Elle sourit. Bah, oui, au fond l'exténuante recherche de la beauté extérieure n'a-t-elle pas pour but de séduire, enchanter et plaire au sexe opposé, en plus de satisfaire cette pointe de narcissisme présente en chacun de nous?

Elle avait pensé que ce serait amusant d'assister à plusieurs “ciak” de cinéma, mais elle se sentit presque ennuyée et fatiguée de rester debout à observer ce défilé continuellement interrompu: une fois pour ajuster le cadrage des caméras, une autre pour modifier la séquence de sortie des mannequins.

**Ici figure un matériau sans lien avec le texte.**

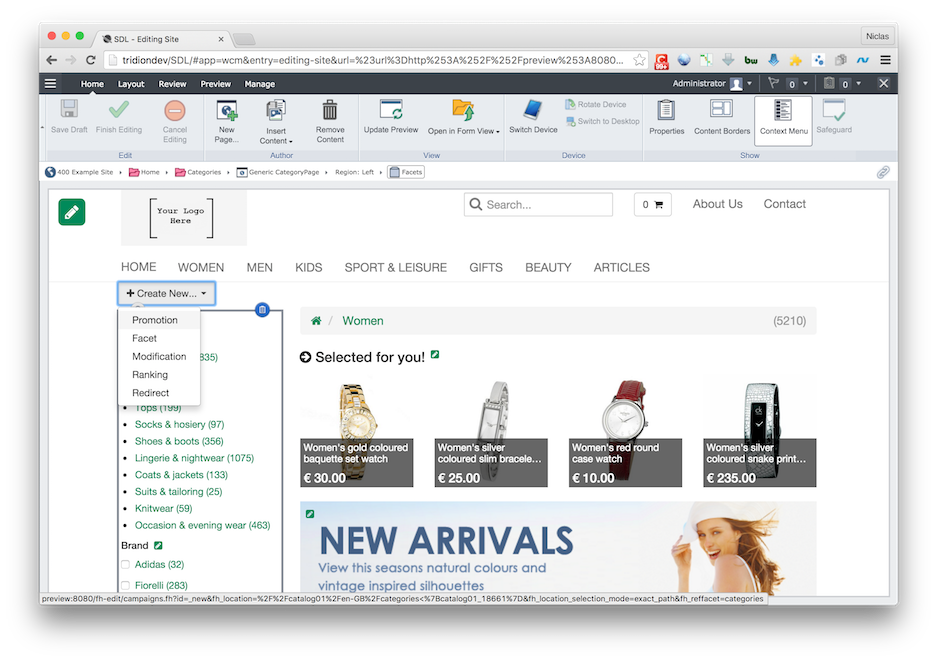Click the blue trash icon on Facets region
The image size is (937, 661).
pyautogui.click(x=262, y=310)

Dans d'autres cas, il fallait de nouveau répéter la scène, à cause d'erreurs dans les dialogues ou de mouvements effectués avec peu d'efforts.

Elle se faufila hors de son coin en soupirant. Elle avait très soif. Lorsqu'elle vit un distributeur automatique de boissons au fond du couloir, elle s'y rendit, inséra de la monnaie et composa le numéro mentionné sous la petite bouteille d'eau. Un bourdonnement l'informa que la machine s'était mise en route; mais la bouteille avait à peine bougé et restait en équilibre, sans tomber dans le collecteur en dessous.

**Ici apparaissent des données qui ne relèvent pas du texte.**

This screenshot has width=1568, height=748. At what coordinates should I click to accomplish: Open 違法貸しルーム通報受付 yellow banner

En pensant que cet énorme engin ne bougerait pas d'un millimètre, même à force de coups de pied, comme elle aurait voulu le faire, elle ouvrit à nouveau son portefeuille pour en sortir de la monnaie et réessayer.

«Attendez, je m'en occupe, dit une voix qui la prit par surprise. Parfois, ces pompes à fric ne fonctionnent pas comme elles devraient.»

Loreley fit un pas en arrière pour laisser la place au type qui avait parlé; elle ne regarda son visage de profil que lorsqu'il donna un coup violent au distributeur.

Elle écarquilla les yeux de stupeur. Sonny!

La bouteille tomba avec un bruit sourd et il se baissa pour ouvrir la trappe et la prendre. Quand il se releva et se retourna, Loreley rencontra ses iris ambrés.

«Bon sang! s'exclama-t-il. Toi… Ici?

Elle observa la fine mèche de cheveux lisse et sombre qui était retombée devant ses yeux, donnant à son visage un air presque sauvage.

–Mon frère m'a demandé une faveur. Je dois confier un courrier à Mike Gambit.» Elle dévissa le bouchon de la bouteille, la porta à ses lèvres et but une gorgée d'eau.

Il lui sourit. Sa dentition blanche et régulière ressortait sur sa peau bronzée. «Je compose la bande sonore d'un film, l'informa-t-il en dégageant les cheveux de son front d'un rapide mouvement des doigts. Je ne me serais jamais attendu à te trouver à mille miles de distance de la maison!

–Moi non plus. C'est mieux que j'y aille maintenant, lui dit-elle avant qu'il ne puisse lui poser d'autres questions. Bon travail, Sonny.»

Elle regagnait son point de départ quand elle se retrouva au milieu d'un groupe de personnes qui papotaient entre eux. Ils portaient des costumes de carnaval. Le chef du groupe écarta un grand rideau rouge et fit signe aux autres de le suivre.

Peut-être par pure curiosité, ou juste parce qu'elle devait occuper le temps d'attente d'une façon ou l'autre, elle se laissa entraîner à l'intérieur. Elle fut catapultée dans un salon de style Belle Époque, avec de grands chandeliers qui pendaient du plafond; des canapés et des fauteuils entouraient les côtés de la pièce, qui comportait en son centre une surprenante piste de danse

Elle avait toujours aimé les masques de carnaval, mais n'en avait jamais porté.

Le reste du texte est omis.